Texte du document >>

___

7 de garde

2025 : Une seconde Renaissance ou le chaos universel? (Pepe Escobar)

par Pepe Escobar. Sur  2025 : Une seconde Renaissance ou le chaos ? – Réseau International

Depuis la Florence de la Renaissance, l’un des rares sommets de l’humanité, aujourd’hui vivant dans les mémoires, avancez prudemment dans cette année 2025 remplie de flammes.

FLORENCE – C’est un matin d’hiver toscan éblouissant et je me trouve à l’intérieur de la légendaire église dominicaine de Santa Maria Novella, fondée au début du XIIIe siècle et finalement consacrée en 1420, dans un endroit très spécial de l’histoire de l’art : juste devant l’une des fresques monochromes peintes en 1447-1448 par le maître de la perspective Paolo Uccello, représentant le déluge universel.

Paolo Uccello : Déluge universel. Fresque de 1448 à Santa Maria Novella, Florence.

Photo de Pepe Escobar

C’est comme si Paolo Uccello nous dépeignait – en ces temps troublés. Inspiré par la superstar néoplatonicienne Marsilio Ficino – immortalisé dans une robe rouge chic par Ghirlandaio à la Cappella Tornabuoni – j’ai essayé de faire un retour vers le futur et d’imaginer idéalement qui et quoi Paolo Uccello mettrait en scène dans sa représentation de notre déluge actuel.

Commençons par les points positifs. 2024 a été l’année des BRICS – le mérite de toutes les réalisations revenant au travail inlassable de la présidence russe.

2024 fut aussi l’Année de l’Axe de la Résistance – jusqu’aux coups en série subis ces derniers mois, un sérieux défi qui propulsera son rajeunissement.

Et 2024 a été l’année qui a défini les lignes de la fin de la guerre par procuration en Ukraine : ce qui reste à voir, c’est à quel point l’«ordre international fondé sur des règles américaines» sera enterré dans le sol noir de Novorossia.

Passons maintenant aux perspectives favorables qui s’offrent à nous. 2025 sera l’année de la consolidation de la Chine en tant que force géoéconomique primordiale sur la planète…le nouvel hégémon (NDÉ).

___

Consignes de l'exercice >>
1/ Répondez aux questions suivantes sur l'article de Pepe Escobar, s'il vous plaît.
(a) En quelle année l'église Santa Maria Novella a-t-elle été consacrée ?
(b) Que représente la fresque de Paolo Uccello décrite dans l'article ?
(c) De quelle organisation l'année 2024 a-t-elle été l'année, selon l'article ?
2/ Reproduisez fidèlement le passage de l'article de Pepe Escobar situé entre « 2024 fut aussi » et « propulsera son rajeunissement. », ces deux bornes comprises.

Extrait des données >>

___

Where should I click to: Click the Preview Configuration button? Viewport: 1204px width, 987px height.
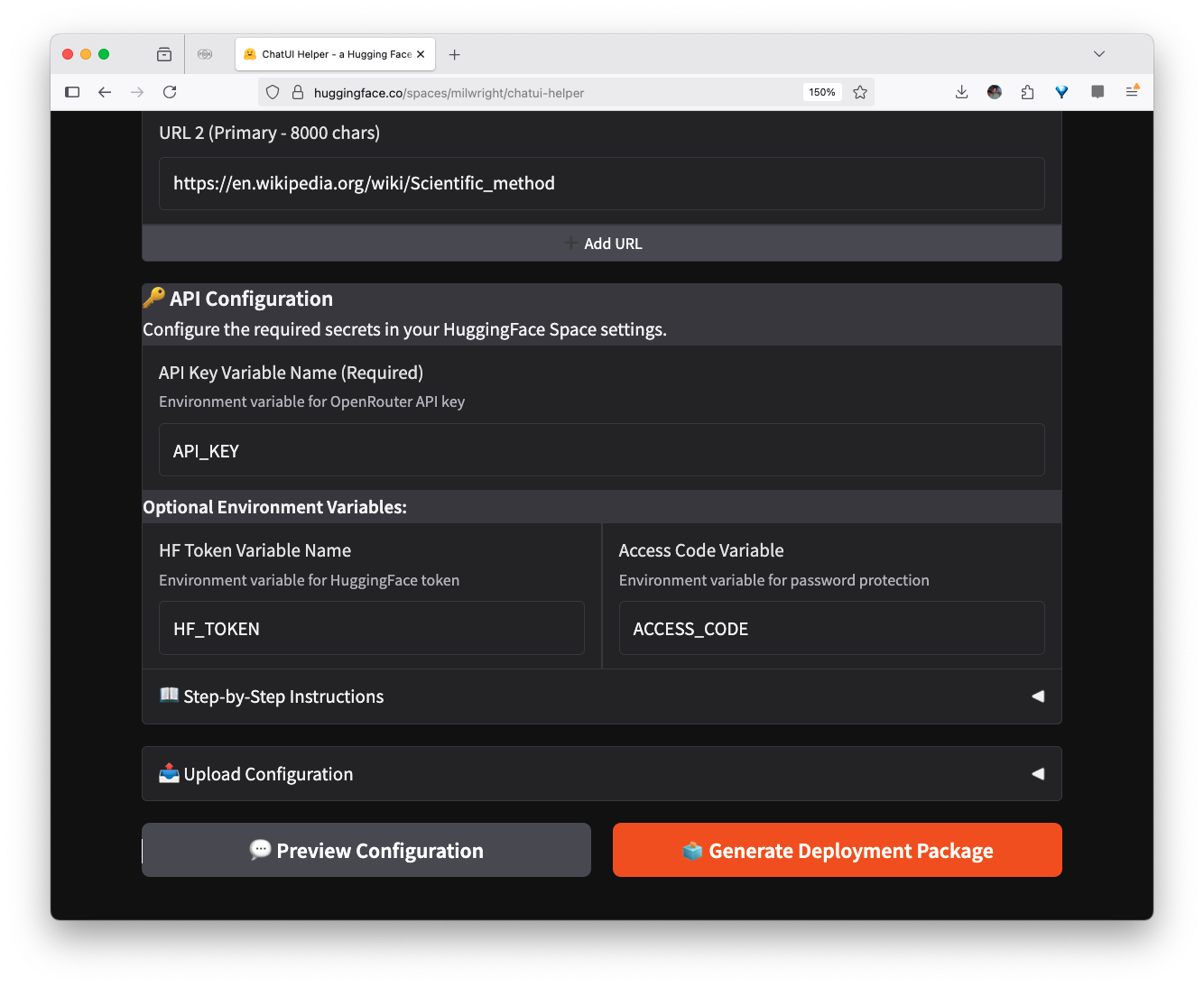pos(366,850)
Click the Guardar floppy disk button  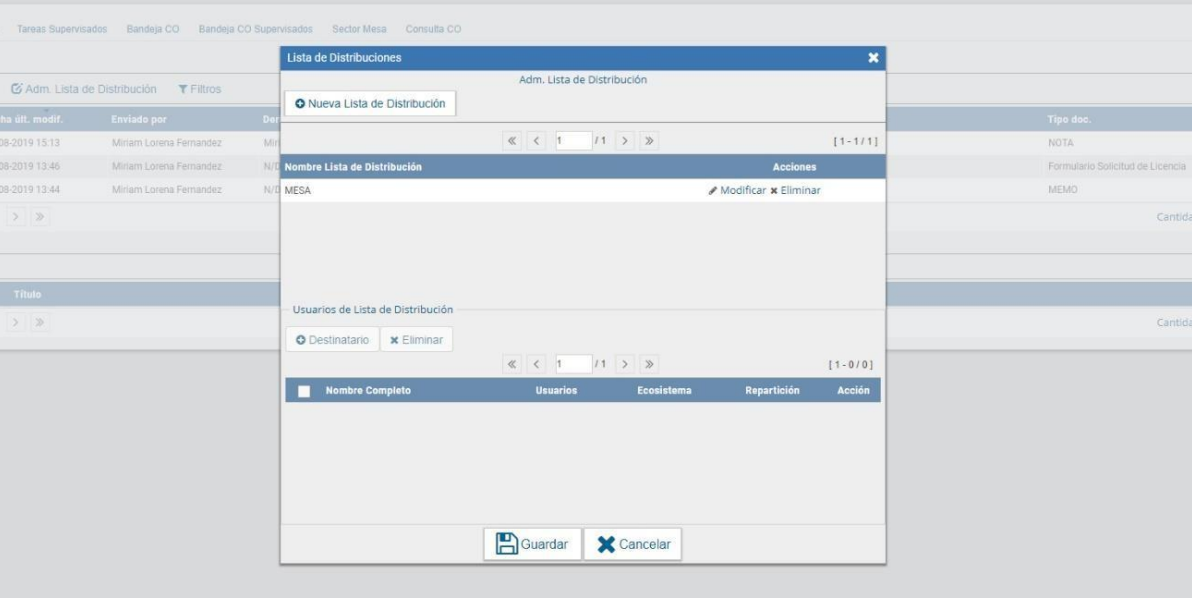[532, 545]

___

Réponses par consigne >>
1/
(a) En 1420.
(b) Le déluge universel.
(c) Des BRICS.

2/
2024 fut aussi l’Année de l’Axe de la Résistance – jusqu’aux coups en série subis ces derniers mois, un sérieux défi qui propulsera son rajeunissement.